§ WHAT NEEDS TO BE DONE
In your reply, write out the records exactly, each line intact.

RECORDS FOR PROCESSING Block Start

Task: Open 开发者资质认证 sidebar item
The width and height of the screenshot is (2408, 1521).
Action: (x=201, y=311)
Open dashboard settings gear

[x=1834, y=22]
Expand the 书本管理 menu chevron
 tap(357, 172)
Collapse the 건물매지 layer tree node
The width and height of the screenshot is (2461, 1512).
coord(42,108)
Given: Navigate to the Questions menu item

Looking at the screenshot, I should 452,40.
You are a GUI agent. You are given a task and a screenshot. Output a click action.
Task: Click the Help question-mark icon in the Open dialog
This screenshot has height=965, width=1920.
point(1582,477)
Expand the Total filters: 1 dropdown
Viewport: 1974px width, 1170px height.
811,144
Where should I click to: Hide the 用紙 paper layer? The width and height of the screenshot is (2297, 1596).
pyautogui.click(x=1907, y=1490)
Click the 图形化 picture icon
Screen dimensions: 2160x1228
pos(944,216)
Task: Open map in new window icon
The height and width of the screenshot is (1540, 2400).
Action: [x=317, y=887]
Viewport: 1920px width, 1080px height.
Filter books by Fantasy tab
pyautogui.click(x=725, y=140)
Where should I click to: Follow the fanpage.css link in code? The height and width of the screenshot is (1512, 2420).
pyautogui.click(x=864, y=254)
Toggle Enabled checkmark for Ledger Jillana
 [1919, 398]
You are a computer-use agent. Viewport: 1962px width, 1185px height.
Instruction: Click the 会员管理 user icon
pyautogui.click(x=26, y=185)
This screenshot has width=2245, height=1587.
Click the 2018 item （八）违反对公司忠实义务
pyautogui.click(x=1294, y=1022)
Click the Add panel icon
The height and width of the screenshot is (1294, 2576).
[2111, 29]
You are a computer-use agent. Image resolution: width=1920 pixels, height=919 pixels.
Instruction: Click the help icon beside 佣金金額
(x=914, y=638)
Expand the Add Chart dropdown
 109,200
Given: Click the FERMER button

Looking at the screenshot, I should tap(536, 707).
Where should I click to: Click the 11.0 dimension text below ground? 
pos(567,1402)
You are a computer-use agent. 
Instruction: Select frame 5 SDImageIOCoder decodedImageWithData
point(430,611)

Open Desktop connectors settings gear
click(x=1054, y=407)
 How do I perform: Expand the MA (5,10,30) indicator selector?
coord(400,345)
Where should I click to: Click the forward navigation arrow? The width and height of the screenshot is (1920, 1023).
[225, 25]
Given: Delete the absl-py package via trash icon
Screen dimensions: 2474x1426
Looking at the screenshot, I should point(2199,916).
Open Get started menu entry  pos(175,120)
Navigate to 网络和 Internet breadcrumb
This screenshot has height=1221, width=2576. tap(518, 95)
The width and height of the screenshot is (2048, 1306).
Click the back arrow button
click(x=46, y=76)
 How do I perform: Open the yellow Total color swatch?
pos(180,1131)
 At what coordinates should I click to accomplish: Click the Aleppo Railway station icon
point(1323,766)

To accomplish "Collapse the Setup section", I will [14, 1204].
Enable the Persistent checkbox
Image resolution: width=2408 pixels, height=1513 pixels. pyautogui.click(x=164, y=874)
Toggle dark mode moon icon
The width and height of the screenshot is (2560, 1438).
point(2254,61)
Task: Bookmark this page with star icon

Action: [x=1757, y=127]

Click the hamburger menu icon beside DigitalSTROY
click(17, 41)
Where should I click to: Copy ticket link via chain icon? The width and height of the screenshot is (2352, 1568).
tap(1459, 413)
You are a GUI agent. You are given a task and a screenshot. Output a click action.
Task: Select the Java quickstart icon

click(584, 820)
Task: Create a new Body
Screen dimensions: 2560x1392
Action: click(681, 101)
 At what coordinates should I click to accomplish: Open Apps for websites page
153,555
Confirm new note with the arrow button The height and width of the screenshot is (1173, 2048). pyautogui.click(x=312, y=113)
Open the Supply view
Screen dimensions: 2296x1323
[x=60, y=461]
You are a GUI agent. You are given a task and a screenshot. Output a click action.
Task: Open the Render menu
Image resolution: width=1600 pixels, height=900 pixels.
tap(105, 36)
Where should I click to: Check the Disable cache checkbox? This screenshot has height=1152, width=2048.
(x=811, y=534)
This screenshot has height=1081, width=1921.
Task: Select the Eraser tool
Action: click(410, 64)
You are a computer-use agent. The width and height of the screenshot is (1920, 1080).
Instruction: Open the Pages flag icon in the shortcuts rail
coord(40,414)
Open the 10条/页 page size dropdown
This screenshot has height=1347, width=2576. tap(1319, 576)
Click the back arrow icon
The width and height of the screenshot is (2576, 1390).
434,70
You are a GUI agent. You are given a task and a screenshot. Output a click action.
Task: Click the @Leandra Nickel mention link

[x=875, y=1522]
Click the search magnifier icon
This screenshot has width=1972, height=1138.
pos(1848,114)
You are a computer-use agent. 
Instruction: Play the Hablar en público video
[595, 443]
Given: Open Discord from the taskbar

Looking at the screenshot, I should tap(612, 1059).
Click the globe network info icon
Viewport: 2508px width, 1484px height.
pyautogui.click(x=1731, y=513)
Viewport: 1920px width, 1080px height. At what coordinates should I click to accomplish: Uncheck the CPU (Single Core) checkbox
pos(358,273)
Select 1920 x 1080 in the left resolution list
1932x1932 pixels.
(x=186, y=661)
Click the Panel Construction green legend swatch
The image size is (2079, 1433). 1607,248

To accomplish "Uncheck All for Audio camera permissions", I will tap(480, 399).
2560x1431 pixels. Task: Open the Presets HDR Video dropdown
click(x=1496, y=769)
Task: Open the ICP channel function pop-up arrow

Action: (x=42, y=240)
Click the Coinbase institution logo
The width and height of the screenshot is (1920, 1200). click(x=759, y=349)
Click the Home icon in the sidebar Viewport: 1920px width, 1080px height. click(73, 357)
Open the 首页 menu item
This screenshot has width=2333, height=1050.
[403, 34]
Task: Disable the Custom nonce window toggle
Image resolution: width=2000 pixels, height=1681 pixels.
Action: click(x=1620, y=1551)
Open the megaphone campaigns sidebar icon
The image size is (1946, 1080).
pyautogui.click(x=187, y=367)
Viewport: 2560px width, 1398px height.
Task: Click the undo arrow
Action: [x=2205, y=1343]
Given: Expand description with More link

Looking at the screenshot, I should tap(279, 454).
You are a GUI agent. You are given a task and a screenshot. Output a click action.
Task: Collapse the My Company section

RECORDS FOR PROCESSING Block End

§ EXERCISE RESULT
Task: Open 开发者资质认证 sidebar item
The width and height of the screenshot is (2408, 1521).
Action: (x=201, y=311)
Open dashboard settings gear

[x=1834, y=22]
Expand the 书本管理 menu chevron
 tap(357, 172)
Collapse the 건물매지 layer tree node
The width and height of the screenshot is (2461, 1512).
coord(42,108)
Given: Navigate to the Questions menu item

Looking at the screenshot, I should 452,40.
You are a GUI agent. You are given a task and a screenshot. Output a click action.
Task: Click the Help question-mark icon in the Open dialog
This screenshot has height=965, width=1920.
point(1582,477)
Expand the Total filters: 1 dropdown
Viewport: 1974px width, 1170px height.
811,144
Where should I click to: Hide the 用紙 paper layer? The width and height of the screenshot is (2297, 1596).
pyautogui.click(x=1907, y=1490)
Click the 图形化 picture icon
Screen dimensions: 2160x1228
pos(944,216)
Task: Open map in new window icon
The height and width of the screenshot is (1540, 2400).
Action: [x=317, y=887]
Viewport: 1920px width, 1080px height.
Filter books by Fantasy tab
pyautogui.click(x=725, y=140)
Where should I click to: Follow the fanpage.css link in code? The height and width of the screenshot is (1512, 2420).
pyautogui.click(x=864, y=254)
Toggle Enabled checkmark for Ledger Jillana
 [1919, 398]
You are a computer-use agent. Viewport: 1962px width, 1185px height.
Instruction: Click the 会员管理 user icon
pyautogui.click(x=26, y=185)
This screenshot has width=2245, height=1587.
Click the 2018 item （八）违反对公司忠实义务
pyautogui.click(x=1294, y=1022)
Click the Add panel icon
The height and width of the screenshot is (1294, 2576).
[2111, 29]
You are a computer-use agent. Image resolution: width=1920 pixels, height=919 pixels.
Instruction: Click the help icon beside 佣金金額
(x=914, y=638)
Expand the Add Chart dropdown
 109,200
Given: Click the FERMER button

Looking at the screenshot, I should tap(536, 707).
Where should I click to: Click the 11.0 dimension text below ground? 
pos(567,1402)
You are a computer-use agent. 
Instruction: Select frame 5 SDImageIOCoder decodedImageWithData
point(430,611)

Open Desktop connectors settings gear
click(x=1054, y=407)
 How do I perform: Expand the MA (5,10,30) indicator selector?
coord(400,345)
Where should I click to: Click the forward navigation arrow? The width and height of the screenshot is (1920, 1023).
[225, 25]
Given: Delete the absl-py package via trash icon
Screen dimensions: 2474x1426
Looking at the screenshot, I should point(2199,916).
Open Get started menu entry  pos(175,120)
Navigate to 网络和 Internet breadcrumb
This screenshot has height=1221, width=2576. tap(518, 95)
The width and height of the screenshot is (2048, 1306).
Click the back arrow button
click(x=46, y=76)
 How do I perform: Open the yellow Total color swatch?
pos(180,1131)
 At what coordinates should I click to accomplish: Click the Aleppo Railway station icon
point(1323,766)

To accomplish "Collapse the Setup section", I will [14, 1204].
Enable the Persistent checkbox
Image resolution: width=2408 pixels, height=1513 pixels. pyautogui.click(x=164, y=874)
Toggle dark mode moon icon
The width and height of the screenshot is (2560, 1438).
point(2254,61)
Task: Bookmark this page with star icon

Action: [x=1757, y=127]

Click the hamburger menu icon beside DigitalSTROY
click(17, 41)
Where should I click to: Copy ticket link via chain icon? The width and height of the screenshot is (2352, 1568).
tap(1459, 413)
You are a GUI agent. You are given a task and a screenshot. Output a click action.
Task: Select the Java quickstart icon

click(584, 820)
Task: Create a new Body
Screen dimensions: 2560x1392
Action: click(681, 101)
 At what coordinates should I click to accomplish: Open Apps for websites page
153,555
Confirm new note with the arrow button The height and width of the screenshot is (1173, 2048). pyautogui.click(x=312, y=113)
Open the Supply view
Screen dimensions: 2296x1323
[x=60, y=461]
You are a GUI agent. You are given a task and a screenshot. Output a click action.
Task: Open the Render menu
Image resolution: width=1600 pixels, height=900 pixels.
tap(105, 36)
Where should I click to: Check the Disable cache checkbox? This screenshot has height=1152, width=2048.
(x=811, y=534)
This screenshot has height=1081, width=1921.
Task: Select the Eraser tool
Action: click(410, 64)
You are a computer-use agent. The width and height of the screenshot is (1920, 1080).
Instruction: Open the Pages flag icon in the shortcuts rail
coord(40,414)
Open the 10条/页 page size dropdown
This screenshot has height=1347, width=2576. tap(1319, 576)
Click the back arrow icon
The width and height of the screenshot is (2576, 1390).
434,70
You are a GUI agent. You are given a task and a screenshot. Output a click action.
Task: Click the @Leandra Nickel mention link

[x=875, y=1522]
Click the search magnifier icon
This screenshot has width=1972, height=1138.
pos(1848,114)
You are a computer-use agent. 
Instruction: Play the Hablar en público video
[595, 443]
Given: Open Discord from the taskbar

Looking at the screenshot, I should tap(612, 1059).
Click the globe network info icon
Viewport: 2508px width, 1484px height.
pyautogui.click(x=1731, y=513)
Viewport: 1920px width, 1080px height. At what coordinates should I click to accomplish: Uncheck the CPU (Single Core) checkbox
pos(358,273)
Select 1920 x 1080 in the left resolution list
1932x1932 pixels.
(x=186, y=661)
Click the Panel Construction green legend swatch
The image size is (2079, 1433). 1607,248

To accomplish "Uncheck All for Audio camera permissions", I will tap(480, 399).
2560x1431 pixels. Task: Open the Presets HDR Video dropdown
click(x=1496, y=769)
Task: Open the ICP channel function pop-up arrow

Action: (x=42, y=240)
Click the Coinbase institution logo
The width and height of the screenshot is (1920, 1200). click(x=759, y=349)
Click the Home icon in the sidebar Viewport: 1920px width, 1080px height. click(73, 357)
Open the 首页 menu item
This screenshot has width=2333, height=1050.
[403, 34]
Task: Disable the Custom nonce window toggle
Image resolution: width=2000 pixels, height=1681 pixels.
Action: click(x=1620, y=1551)
Open the megaphone campaigns sidebar icon
The image size is (1946, 1080).
pyautogui.click(x=187, y=367)
Viewport: 2560px width, 1398px height.
Task: Click the undo arrow
Action: [x=2205, y=1343]
Given: Expand description with More link

Looking at the screenshot, I should tap(279, 454).
You are a GUI agent. You are given a task and a screenshot. Output a click action.
Task: Collapse the My Company section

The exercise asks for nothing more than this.